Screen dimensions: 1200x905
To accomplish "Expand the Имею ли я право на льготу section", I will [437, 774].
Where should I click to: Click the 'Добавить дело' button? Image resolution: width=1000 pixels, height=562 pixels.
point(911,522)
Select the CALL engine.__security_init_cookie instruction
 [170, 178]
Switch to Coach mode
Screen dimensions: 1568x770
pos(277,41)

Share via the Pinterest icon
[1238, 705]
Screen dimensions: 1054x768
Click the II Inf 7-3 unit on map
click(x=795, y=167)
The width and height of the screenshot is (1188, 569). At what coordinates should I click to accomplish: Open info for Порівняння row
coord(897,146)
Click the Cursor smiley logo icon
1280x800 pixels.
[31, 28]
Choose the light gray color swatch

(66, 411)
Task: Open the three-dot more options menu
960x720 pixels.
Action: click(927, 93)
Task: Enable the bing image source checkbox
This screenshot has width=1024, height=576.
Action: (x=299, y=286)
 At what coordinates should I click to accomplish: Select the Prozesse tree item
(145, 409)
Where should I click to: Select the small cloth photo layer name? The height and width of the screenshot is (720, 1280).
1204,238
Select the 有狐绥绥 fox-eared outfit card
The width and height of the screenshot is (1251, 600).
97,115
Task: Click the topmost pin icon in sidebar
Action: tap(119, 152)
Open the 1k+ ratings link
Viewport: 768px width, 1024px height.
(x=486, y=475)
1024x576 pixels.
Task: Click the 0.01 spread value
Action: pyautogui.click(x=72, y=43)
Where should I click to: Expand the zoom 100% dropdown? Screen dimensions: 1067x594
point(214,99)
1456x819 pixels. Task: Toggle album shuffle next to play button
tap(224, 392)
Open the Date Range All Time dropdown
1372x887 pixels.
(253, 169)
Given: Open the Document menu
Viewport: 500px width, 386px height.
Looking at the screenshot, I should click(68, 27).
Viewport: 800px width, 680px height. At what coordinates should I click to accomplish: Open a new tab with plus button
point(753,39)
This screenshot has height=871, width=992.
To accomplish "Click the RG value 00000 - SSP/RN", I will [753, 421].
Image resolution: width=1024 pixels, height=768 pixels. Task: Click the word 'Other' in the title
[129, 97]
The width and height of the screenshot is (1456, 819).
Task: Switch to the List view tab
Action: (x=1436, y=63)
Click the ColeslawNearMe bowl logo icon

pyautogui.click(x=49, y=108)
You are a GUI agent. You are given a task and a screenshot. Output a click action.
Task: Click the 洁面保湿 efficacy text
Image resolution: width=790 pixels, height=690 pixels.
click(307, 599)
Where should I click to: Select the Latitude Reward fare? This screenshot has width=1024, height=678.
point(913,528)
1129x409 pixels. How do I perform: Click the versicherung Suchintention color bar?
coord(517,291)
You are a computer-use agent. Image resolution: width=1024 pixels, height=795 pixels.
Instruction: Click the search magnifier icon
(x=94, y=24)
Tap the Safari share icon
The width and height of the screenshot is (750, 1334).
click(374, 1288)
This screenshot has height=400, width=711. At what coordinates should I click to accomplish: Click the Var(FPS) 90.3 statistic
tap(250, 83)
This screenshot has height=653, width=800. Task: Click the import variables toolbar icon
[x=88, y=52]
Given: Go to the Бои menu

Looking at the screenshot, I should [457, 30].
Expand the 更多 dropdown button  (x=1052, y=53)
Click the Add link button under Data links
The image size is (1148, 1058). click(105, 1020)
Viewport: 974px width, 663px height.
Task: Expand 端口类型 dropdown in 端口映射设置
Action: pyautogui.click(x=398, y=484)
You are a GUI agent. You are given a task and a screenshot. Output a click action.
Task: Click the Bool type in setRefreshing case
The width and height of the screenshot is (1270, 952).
------------------------------------------------
### Exercise objective
Repeat every record above. Each one must match exactly.

### Task answer
Screen dimensions: 1200x905
To accomplish "Expand the Имею ли я право на льготу section", I will [437, 774].
Where should I click to: Click the 'Добавить дело' button? Image resolution: width=1000 pixels, height=562 pixels.
point(911,522)
Select the CALL engine.__security_init_cookie instruction
 [170, 178]
Switch to Coach mode
Screen dimensions: 1568x770
pos(277,41)

Share via the Pinterest icon
[1238, 705]
Screen dimensions: 1054x768
Click the II Inf 7-3 unit on map
click(x=795, y=167)
The width and height of the screenshot is (1188, 569). At what coordinates should I click to accomplish: Open info for Порівняння row
coord(897,146)
Click the Cursor smiley logo icon
1280x800 pixels.
[31, 28]
Choose the light gray color swatch

(66, 411)
Task: Open the three-dot more options menu
960x720 pixels.
Action: click(927, 93)
Task: Enable the bing image source checkbox
This screenshot has width=1024, height=576.
Action: (x=299, y=286)
 At what coordinates should I click to accomplish: Select the Prozesse tree item
(145, 409)
Where should I click to: Select the small cloth photo layer name? The height and width of the screenshot is (720, 1280).
1204,238
Select the 有狐绥绥 fox-eared outfit card
The width and height of the screenshot is (1251, 600).
97,115
Task: Click the topmost pin icon in sidebar
Action: tap(119, 152)
Open the 1k+ ratings link
Viewport: 768px width, 1024px height.
(x=486, y=475)
1024x576 pixels.
Task: Click the 0.01 spread value
Action: pyautogui.click(x=72, y=43)
Where should I click to: Expand the zoom 100% dropdown? Screen dimensions: 1067x594
point(214,99)
1456x819 pixels. Task: Toggle album shuffle next to play button
tap(224, 392)
Open the Date Range All Time dropdown
1372x887 pixels.
(253, 169)
Given: Open the Document menu
Viewport: 500px width, 386px height.
Looking at the screenshot, I should click(68, 27).
Viewport: 800px width, 680px height. At what coordinates should I click to accomplish: Open a new tab with plus button
point(753,39)
This screenshot has height=871, width=992.
To accomplish "Click the RG value 00000 - SSP/RN", I will [753, 421].
Image resolution: width=1024 pixels, height=768 pixels. Task: Click the word 'Other' in the title
[129, 97]
The width and height of the screenshot is (1456, 819).
Task: Switch to the List view tab
Action: (x=1436, y=63)
Click the ColeslawNearMe bowl logo icon

pyautogui.click(x=49, y=108)
You are a GUI agent. You are given a task and a screenshot. Output a click action.
Task: Click the 洁面保湿 efficacy text
Image resolution: width=790 pixels, height=690 pixels.
click(307, 599)
Where should I click to: Select the Latitude Reward fare? This screenshot has width=1024, height=678.
point(913,528)
1129x409 pixels. How do I perform: Click the versicherung Suchintention color bar?
coord(517,291)
You are a computer-use agent. Image resolution: width=1024 pixels, height=795 pixels.
Instruction: Click the search magnifier icon
(x=94, y=24)
Tap the Safari share icon
The width and height of the screenshot is (750, 1334).
click(374, 1288)
This screenshot has height=400, width=711. At what coordinates should I click to accomplish: Click the Var(FPS) 90.3 statistic
tap(250, 83)
This screenshot has height=653, width=800. Task: Click the import variables toolbar icon
[x=88, y=52]
Given: Go to the Бои menu

Looking at the screenshot, I should [457, 30].
Expand the 更多 dropdown button  (x=1052, y=53)
Click the Add link button under Data links
The image size is (1148, 1058). click(105, 1020)
Viewport: 974px width, 663px height.
Task: Expand 端口类型 dropdown in 端口映射设置
Action: pyautogui.click(x=398, y=484)
You are a GUI agent. You are given a task and a screenshot. Output a click action.
Task: Click the Bool type in setRefreshing case
The width and height of the screenshot is (1270, 952).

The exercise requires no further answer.